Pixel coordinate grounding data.
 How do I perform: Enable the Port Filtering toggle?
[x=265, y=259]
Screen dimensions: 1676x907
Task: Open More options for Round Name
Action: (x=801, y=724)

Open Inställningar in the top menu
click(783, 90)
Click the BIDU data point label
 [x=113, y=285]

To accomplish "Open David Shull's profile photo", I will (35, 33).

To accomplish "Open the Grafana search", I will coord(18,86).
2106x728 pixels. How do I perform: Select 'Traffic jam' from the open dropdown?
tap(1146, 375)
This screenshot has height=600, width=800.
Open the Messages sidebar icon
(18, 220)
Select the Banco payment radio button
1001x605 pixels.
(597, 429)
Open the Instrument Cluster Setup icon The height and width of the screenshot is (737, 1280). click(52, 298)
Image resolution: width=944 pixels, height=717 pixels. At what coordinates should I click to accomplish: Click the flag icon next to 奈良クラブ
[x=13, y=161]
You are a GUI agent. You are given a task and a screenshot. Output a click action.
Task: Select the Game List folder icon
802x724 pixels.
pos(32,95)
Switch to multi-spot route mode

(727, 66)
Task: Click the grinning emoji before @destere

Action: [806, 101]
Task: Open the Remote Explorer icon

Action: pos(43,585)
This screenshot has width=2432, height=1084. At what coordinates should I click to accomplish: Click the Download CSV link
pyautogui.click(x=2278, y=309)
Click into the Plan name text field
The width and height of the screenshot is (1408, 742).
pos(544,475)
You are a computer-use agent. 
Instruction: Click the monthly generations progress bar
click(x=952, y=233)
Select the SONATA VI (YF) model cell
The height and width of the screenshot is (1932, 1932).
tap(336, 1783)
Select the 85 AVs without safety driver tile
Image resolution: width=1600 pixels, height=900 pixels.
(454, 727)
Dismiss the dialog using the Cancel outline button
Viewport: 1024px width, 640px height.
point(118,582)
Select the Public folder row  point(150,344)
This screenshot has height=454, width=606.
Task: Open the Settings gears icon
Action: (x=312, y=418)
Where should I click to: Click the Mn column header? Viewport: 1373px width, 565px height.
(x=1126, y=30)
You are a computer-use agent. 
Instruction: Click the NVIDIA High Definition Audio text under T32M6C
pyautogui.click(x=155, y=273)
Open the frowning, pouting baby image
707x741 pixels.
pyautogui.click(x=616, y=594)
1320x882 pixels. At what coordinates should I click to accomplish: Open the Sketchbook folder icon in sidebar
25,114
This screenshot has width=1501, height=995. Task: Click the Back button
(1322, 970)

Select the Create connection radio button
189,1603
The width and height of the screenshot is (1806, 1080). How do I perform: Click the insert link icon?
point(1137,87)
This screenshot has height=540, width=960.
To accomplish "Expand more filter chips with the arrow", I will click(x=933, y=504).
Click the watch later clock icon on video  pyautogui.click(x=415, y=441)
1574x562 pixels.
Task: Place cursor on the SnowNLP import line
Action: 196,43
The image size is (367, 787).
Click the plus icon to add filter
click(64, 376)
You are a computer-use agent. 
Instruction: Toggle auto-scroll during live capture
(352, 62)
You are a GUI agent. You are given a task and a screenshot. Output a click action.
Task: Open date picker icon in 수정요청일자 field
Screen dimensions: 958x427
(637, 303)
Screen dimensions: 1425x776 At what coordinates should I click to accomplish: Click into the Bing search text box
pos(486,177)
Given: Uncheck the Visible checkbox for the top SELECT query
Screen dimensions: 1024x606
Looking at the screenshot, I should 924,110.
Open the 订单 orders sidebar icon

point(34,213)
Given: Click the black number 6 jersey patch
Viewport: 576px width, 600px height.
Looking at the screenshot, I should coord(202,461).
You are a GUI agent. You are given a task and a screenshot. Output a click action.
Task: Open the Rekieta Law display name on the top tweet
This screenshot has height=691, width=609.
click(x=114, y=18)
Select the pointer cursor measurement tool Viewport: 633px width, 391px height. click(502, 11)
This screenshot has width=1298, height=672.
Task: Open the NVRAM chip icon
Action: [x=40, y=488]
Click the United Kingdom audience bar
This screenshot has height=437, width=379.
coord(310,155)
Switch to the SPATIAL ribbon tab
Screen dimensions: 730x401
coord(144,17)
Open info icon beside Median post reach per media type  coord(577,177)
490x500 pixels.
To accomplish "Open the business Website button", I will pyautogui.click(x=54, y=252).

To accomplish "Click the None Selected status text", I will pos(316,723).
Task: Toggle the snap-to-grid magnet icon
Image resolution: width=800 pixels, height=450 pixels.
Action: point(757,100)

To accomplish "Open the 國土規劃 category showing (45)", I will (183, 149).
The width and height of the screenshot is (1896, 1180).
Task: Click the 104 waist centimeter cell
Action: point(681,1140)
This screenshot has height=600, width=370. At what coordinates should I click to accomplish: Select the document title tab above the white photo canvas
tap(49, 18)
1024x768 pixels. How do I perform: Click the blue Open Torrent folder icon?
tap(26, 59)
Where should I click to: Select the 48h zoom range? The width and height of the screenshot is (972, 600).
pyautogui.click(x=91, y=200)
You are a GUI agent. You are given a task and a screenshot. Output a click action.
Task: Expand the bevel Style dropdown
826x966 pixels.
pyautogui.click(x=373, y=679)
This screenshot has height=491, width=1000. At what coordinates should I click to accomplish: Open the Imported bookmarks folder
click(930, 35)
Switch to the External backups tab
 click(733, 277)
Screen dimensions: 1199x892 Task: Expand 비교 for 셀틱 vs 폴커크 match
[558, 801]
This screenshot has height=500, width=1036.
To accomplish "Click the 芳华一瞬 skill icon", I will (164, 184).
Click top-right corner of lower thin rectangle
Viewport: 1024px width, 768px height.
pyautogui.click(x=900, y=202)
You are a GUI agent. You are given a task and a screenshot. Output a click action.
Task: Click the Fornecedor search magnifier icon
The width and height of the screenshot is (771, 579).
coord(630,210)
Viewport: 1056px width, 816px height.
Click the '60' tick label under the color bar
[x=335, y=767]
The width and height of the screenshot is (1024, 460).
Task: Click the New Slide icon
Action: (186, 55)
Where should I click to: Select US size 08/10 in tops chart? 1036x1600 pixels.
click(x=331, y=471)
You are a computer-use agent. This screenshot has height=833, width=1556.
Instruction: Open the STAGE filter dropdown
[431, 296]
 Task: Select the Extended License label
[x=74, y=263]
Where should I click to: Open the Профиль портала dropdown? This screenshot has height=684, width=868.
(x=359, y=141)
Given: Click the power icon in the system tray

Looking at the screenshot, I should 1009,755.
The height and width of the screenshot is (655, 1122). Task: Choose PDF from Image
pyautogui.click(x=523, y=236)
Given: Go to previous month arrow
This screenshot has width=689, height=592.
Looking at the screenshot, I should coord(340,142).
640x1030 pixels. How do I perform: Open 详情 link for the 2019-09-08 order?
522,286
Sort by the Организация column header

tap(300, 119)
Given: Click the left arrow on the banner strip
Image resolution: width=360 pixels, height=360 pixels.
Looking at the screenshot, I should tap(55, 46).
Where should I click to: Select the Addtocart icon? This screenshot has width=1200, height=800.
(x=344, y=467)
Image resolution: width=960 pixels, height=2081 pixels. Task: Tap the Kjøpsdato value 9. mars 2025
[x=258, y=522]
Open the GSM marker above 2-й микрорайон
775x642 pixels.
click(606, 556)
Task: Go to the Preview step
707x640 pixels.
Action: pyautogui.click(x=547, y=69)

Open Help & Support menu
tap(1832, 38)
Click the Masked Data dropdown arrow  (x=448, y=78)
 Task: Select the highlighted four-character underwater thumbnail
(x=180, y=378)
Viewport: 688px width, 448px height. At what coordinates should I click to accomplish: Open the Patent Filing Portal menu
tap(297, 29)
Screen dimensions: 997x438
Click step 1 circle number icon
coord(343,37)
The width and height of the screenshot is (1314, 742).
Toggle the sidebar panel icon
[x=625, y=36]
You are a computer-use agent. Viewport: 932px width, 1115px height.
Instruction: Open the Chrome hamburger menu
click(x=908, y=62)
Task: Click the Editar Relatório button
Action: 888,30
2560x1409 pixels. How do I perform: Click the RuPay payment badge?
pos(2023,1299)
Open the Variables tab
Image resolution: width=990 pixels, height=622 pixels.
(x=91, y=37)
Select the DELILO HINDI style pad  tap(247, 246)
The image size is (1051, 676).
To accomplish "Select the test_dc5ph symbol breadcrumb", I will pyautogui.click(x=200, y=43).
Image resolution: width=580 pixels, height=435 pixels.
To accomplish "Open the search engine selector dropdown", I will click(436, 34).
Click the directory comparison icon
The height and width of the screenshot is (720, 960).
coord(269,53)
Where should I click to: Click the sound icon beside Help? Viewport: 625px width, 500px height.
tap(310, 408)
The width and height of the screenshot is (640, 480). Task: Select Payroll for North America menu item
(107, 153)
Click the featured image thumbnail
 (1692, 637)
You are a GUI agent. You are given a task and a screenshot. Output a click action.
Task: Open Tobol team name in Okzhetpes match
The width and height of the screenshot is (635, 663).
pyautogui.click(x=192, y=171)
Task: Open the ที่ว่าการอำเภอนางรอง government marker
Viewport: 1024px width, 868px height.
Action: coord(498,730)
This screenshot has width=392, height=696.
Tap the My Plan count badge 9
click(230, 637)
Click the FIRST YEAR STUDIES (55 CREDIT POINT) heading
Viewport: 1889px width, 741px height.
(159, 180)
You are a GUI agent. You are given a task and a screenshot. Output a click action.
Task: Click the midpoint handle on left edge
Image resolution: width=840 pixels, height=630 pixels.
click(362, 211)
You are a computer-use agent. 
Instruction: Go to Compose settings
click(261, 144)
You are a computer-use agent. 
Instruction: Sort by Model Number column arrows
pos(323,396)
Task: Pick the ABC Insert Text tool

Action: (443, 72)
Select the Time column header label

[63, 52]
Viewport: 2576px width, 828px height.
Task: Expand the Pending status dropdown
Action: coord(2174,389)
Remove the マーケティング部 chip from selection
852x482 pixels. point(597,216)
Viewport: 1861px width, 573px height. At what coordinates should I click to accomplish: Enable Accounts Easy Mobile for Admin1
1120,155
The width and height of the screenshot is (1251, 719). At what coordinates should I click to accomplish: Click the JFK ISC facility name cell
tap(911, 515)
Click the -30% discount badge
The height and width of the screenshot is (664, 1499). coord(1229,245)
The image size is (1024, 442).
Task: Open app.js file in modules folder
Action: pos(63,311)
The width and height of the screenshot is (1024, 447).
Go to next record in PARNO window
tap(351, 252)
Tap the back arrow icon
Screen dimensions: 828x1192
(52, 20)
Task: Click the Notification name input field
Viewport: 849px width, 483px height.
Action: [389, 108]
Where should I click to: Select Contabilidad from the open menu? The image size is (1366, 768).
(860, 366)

Work to complete. An exact, complete copy of the lines above from the one with "826x966 pixels." through the one with "Viewport: 1056px width, 816px height." is the whole answer.

Reply.
826x966 pixels.
pyautogui.click(x=373, y=679)
This screenshot has height=491, width=1000. At what coordinates should I click to accomplish: Open the Imported bookmarks folder
click(930, 35)
Switch to the External backups tab
 click(733, 277)
Screen dimensions: 1199x892 Task: Expand 비교 for 셀틱 vs 폴커크 match
[558, 801]
This screenshot has height=500, width=1036.
To accomplish "Click the 芳华一瞬 skill icon", I will (164, 184).
Click top-right corner of lower thin rectangle
Viewport: 1024px width, 768px height.
pyautogui.click(x=900, y=202)
You are a GUI agent. You are given a task and a screenshot. Output a click action.
Task: Click the Fornecedor search magnifier icon
The width and height of the screenshot is (771, 579).
coord(630,210)
Viewport: 1056px width, 816px height.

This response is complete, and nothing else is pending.